··· STUDY MATERIAL ···
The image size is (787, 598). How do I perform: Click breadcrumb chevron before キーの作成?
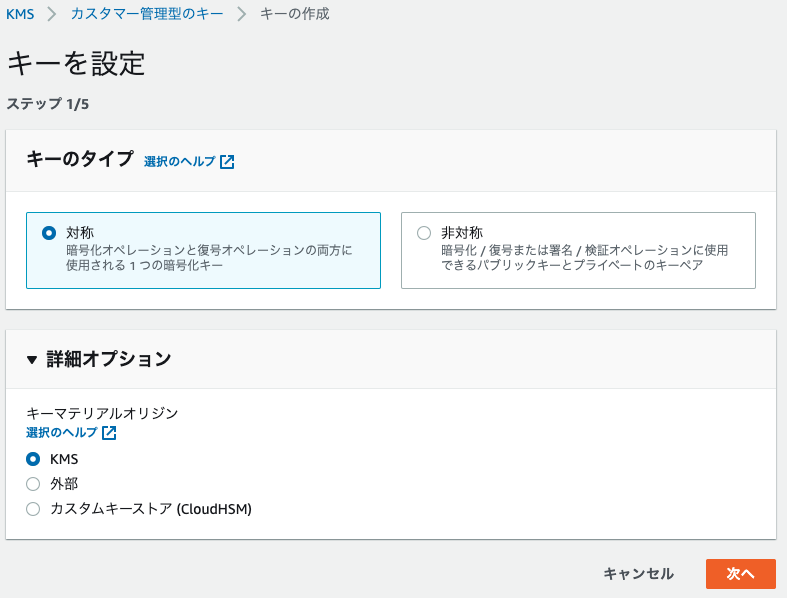click(241, 14)
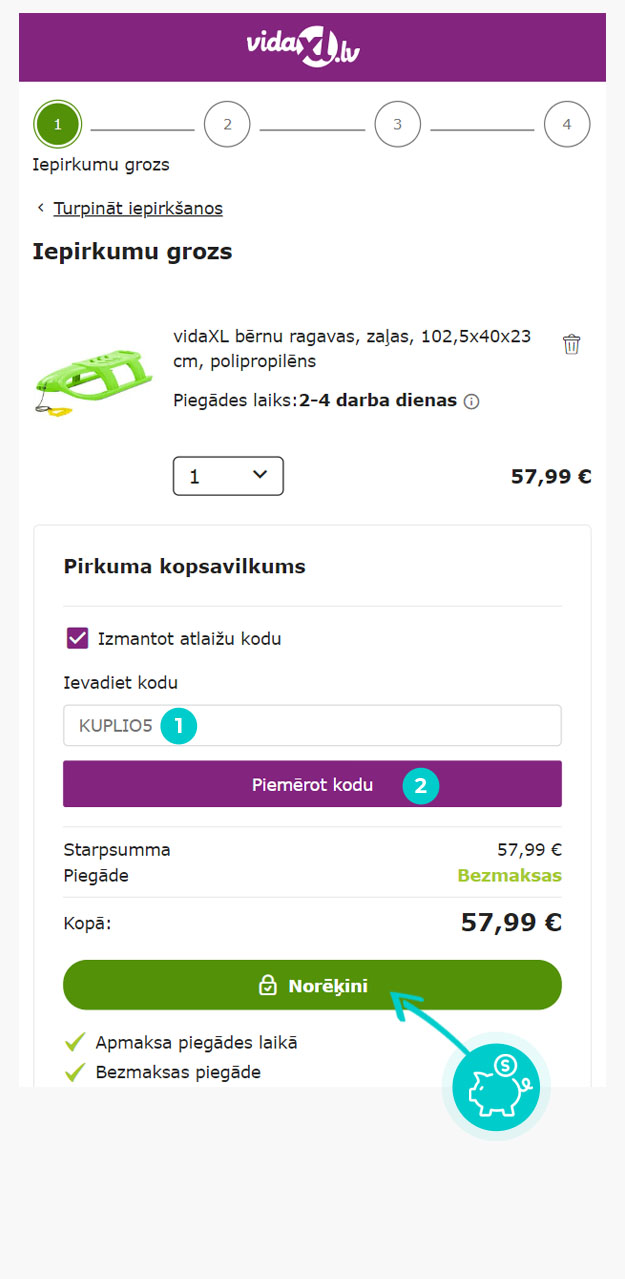Click the back chevron arrow icon
Image resolution: width=625 pixels, height=1279 pixels.
[41, 208]
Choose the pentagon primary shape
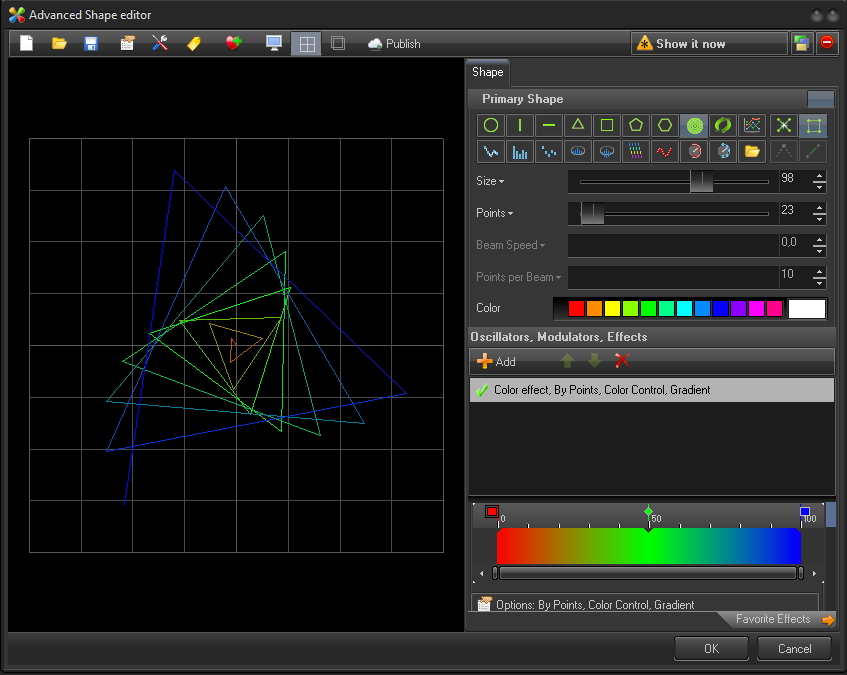 (x=635, y=125)
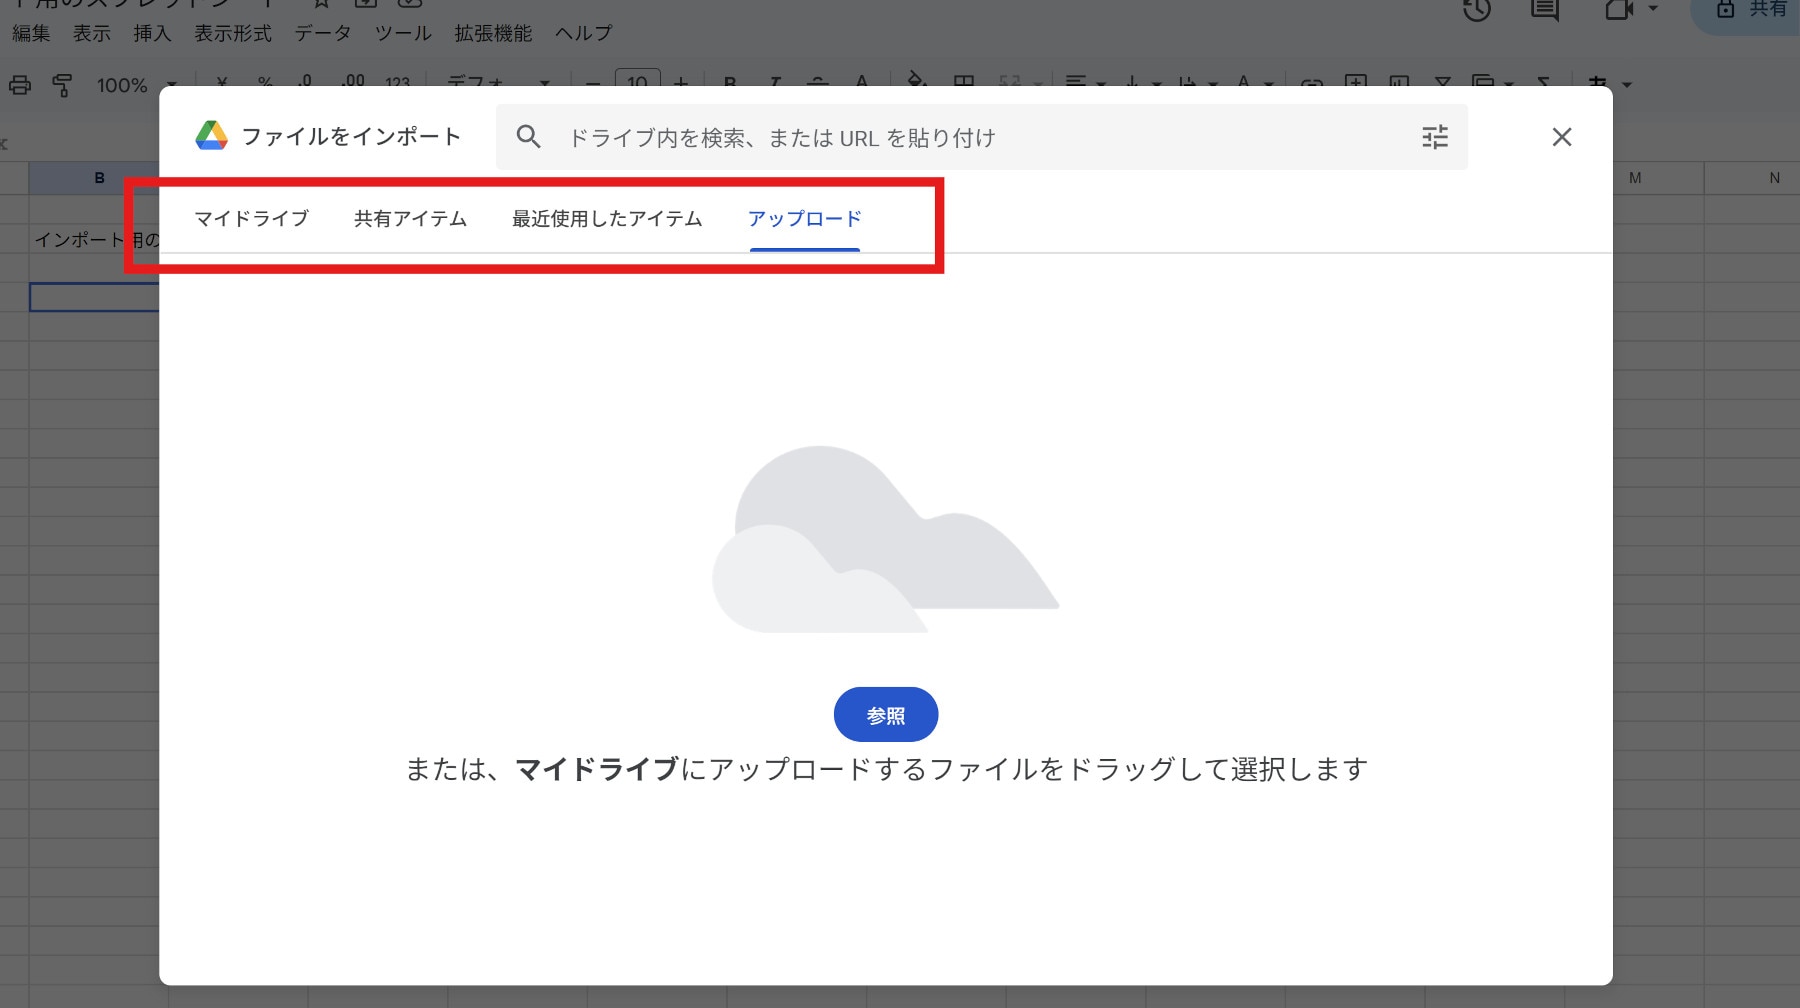Switch to the 共有アイテム tab
Viewport: 1800px width, 1008px height.
pyautogui.click(x=410, y=219)
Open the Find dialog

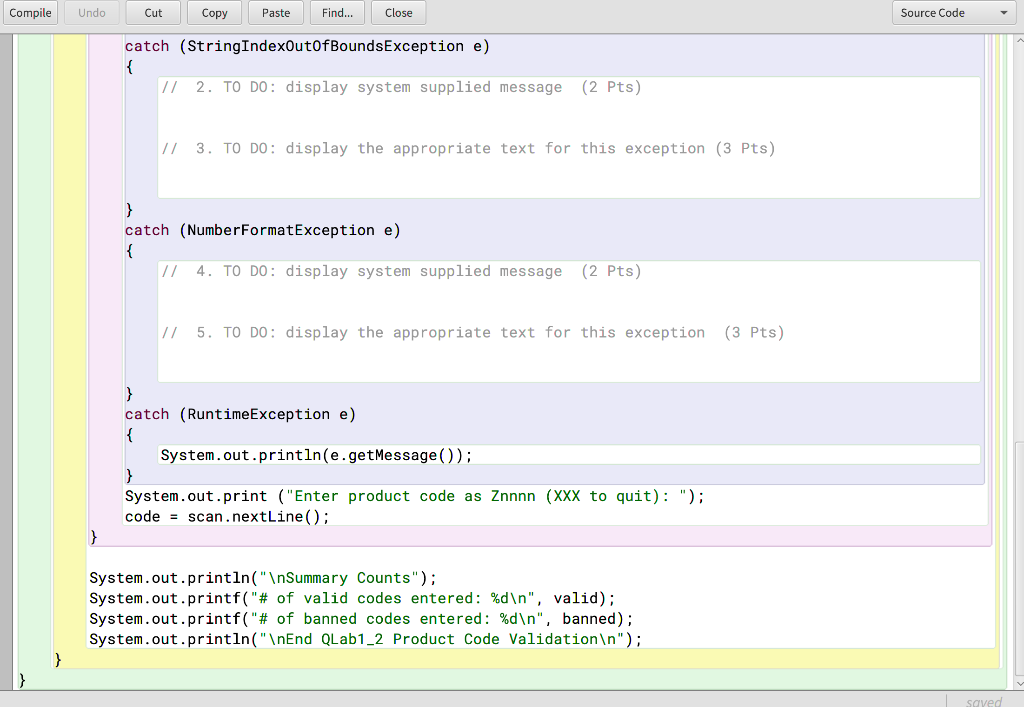336,12
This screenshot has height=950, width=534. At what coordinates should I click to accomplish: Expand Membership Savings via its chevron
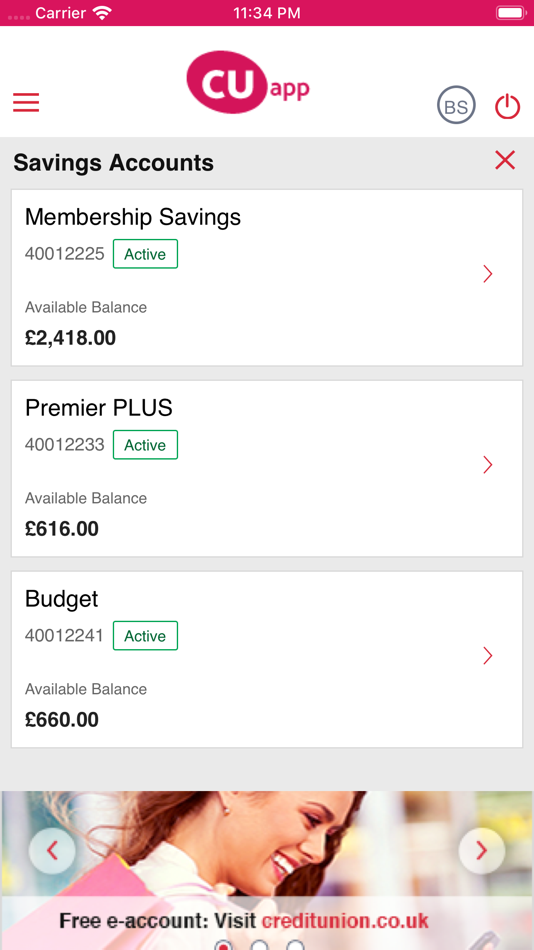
···
- _PROBLEM DESCRIPTION_:
Line by line, write out the records above exactly, skipping the pictures.

- _OUTPUT FOR THIS EXERCISE_:
The image size is (787, 598). How do I perform: Click breadcrumb chevron before キーの作成?
click(241, 14)
Click the back chevron arrow icon
Image resolution: width=625 pixels, height=1279 pixels.
[41, 208]
Choose the pentagon primary shape
 (x=635, y=125)
Switch to the 共有アイテム tab
Viewport: 1800px width, 1008px height.
pyautogui.click(x=410, y=219)
Open the Find dialog

336,12
This screenshot has height=950, width=534. At what coordinates should I click to accomplish: Expand Membership Savings via its chevron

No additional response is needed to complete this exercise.